Perhaps the most precious missions takeaway from this story is the reaction of Moses and Aaron to those who misunderstand the big picture. Moses and Aaron responded to the folly of their followers with an interceding heart: “Then they fell on their faces, and said, ‘O God, the God of the spirits of all flesh, shall one man sin, and You be angry with all the congregation?’” (v. 22). And once again God’s missionary heart and nature is exposed and highlighted as the center of the narrative—“the God of the spirits of all flesh.” This is the center of it all—God loving and redeeming and sanctifying and blessing all flesh. He is the God of all peoples, nations, tribes, and tongues.

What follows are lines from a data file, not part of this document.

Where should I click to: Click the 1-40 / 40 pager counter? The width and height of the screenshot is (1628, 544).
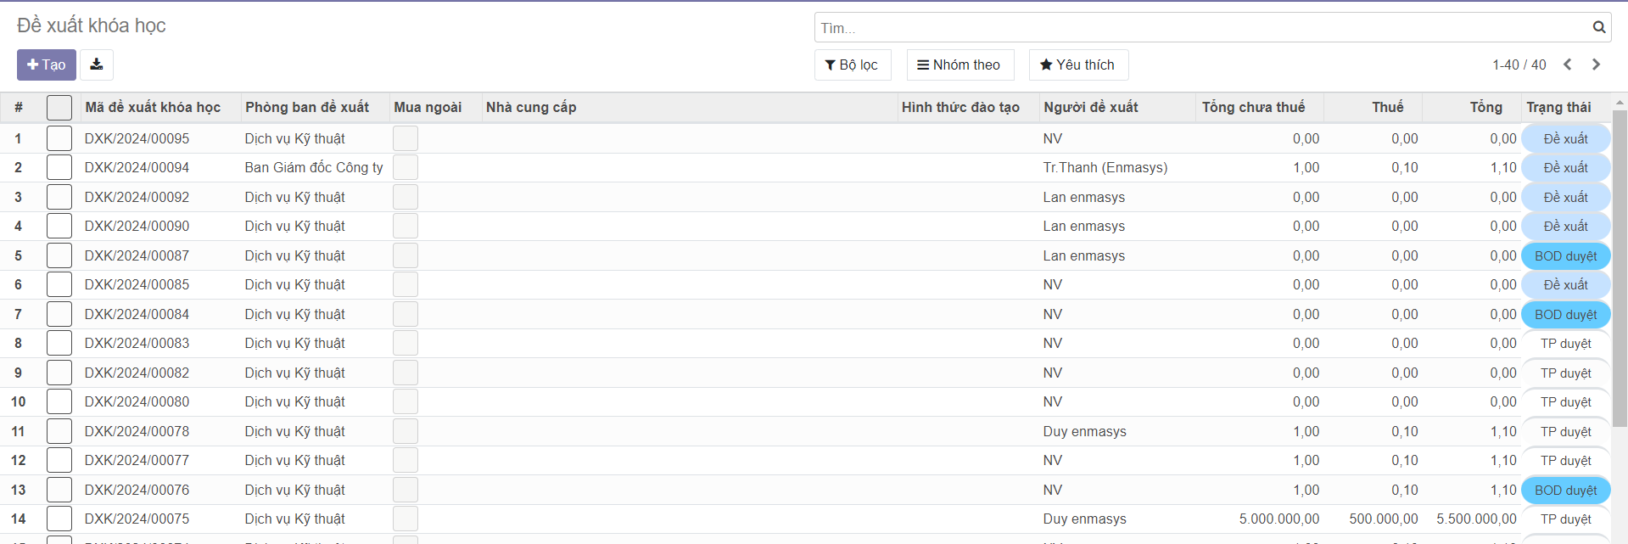pos(1519,64)
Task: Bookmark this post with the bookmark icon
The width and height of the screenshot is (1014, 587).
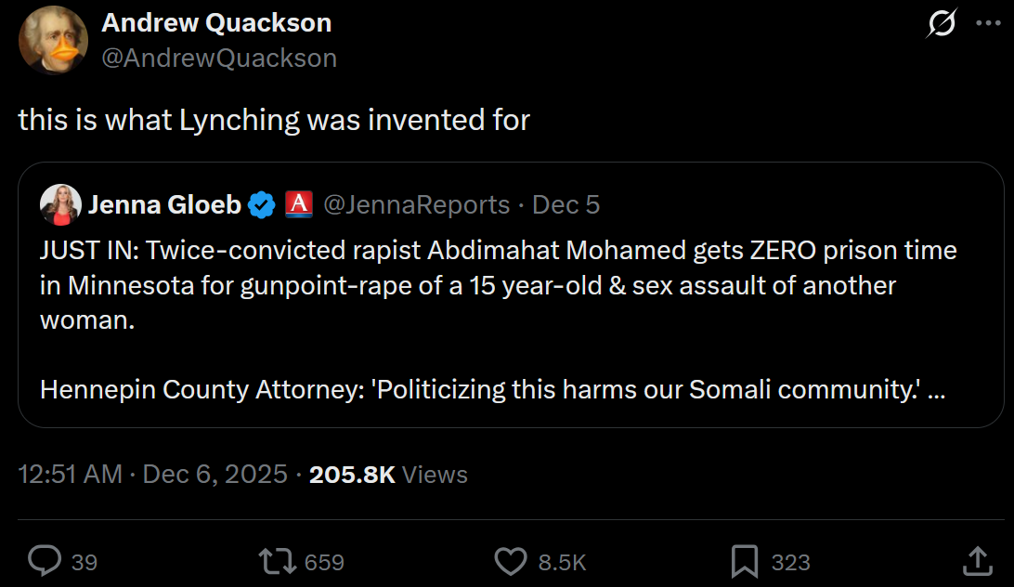Action: click(745, 561)
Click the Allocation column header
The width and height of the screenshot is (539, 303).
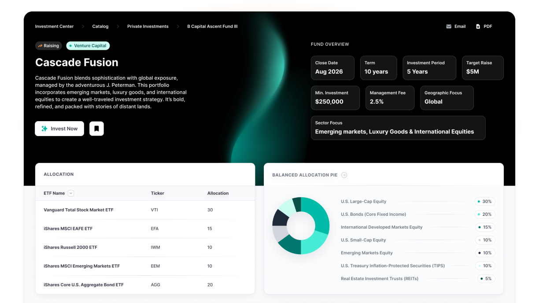(218, 193)
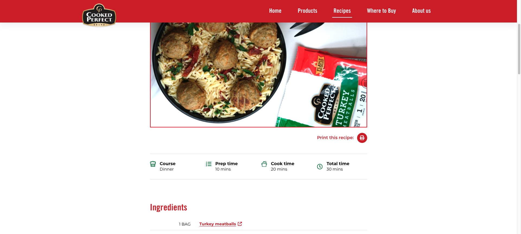
Task: Click the 'Print this recipe:' text
Action: 335,138

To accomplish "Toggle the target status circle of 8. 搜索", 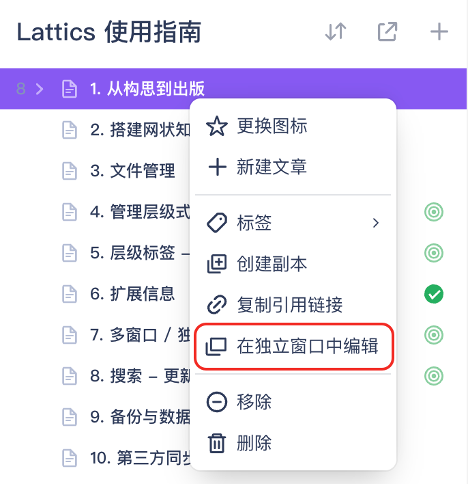I will pos(434,376).
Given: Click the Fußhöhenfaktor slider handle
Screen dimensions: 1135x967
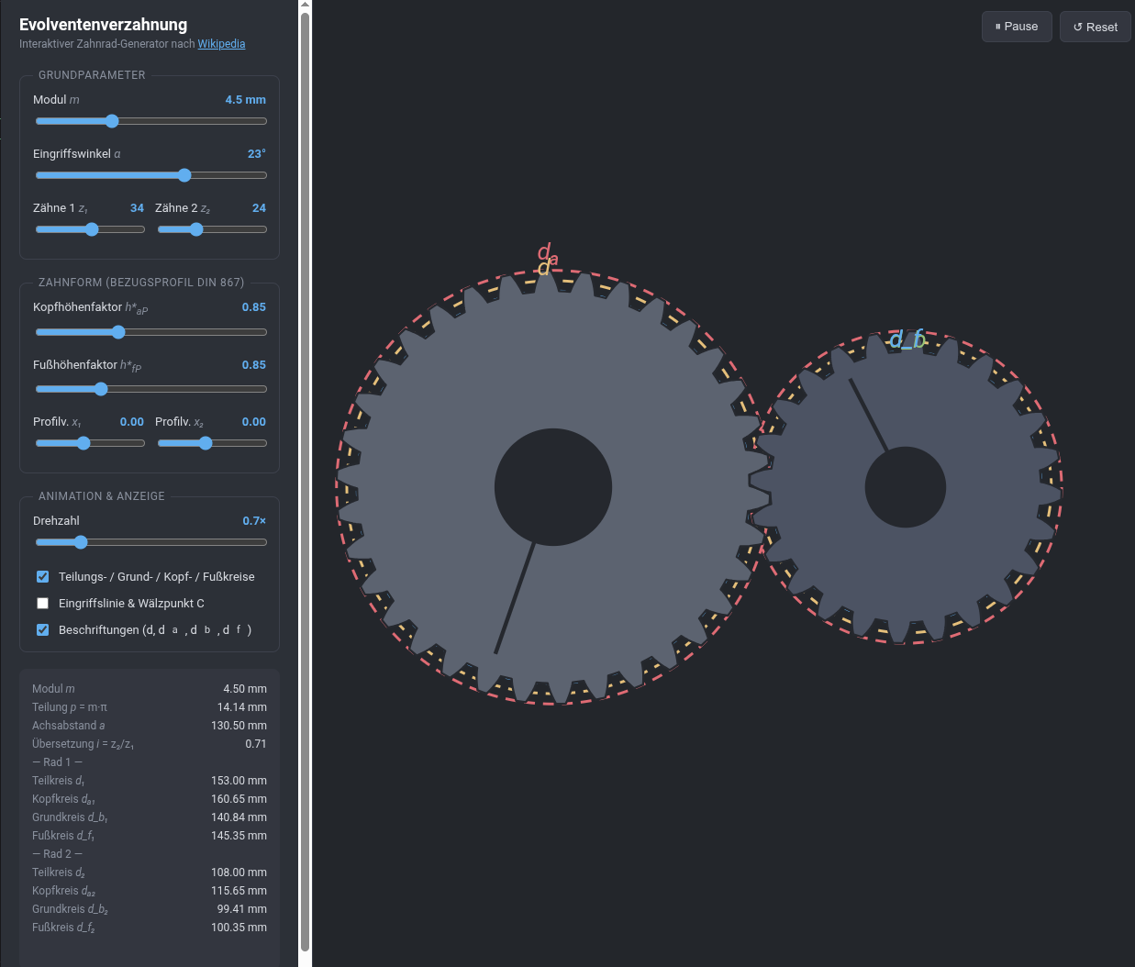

God absolutely loves it when His priests reflect back to Him His own heart. A second time God threatens to consume, and Moses and Aaron again fall on their face and intercede (v. 45). God is the God of all flesh. God is not willing that any perish. God wants all 414 unreached people groups of Pakistan to be saved from the wrath to come. God is looking for men and women, not who will grumble and judge and seek a title or more noticeable position, but who will fall as intercessors on their faces in quiet living rooms and reverent sanctuaries and weep for those billions still under the looming wrath of God.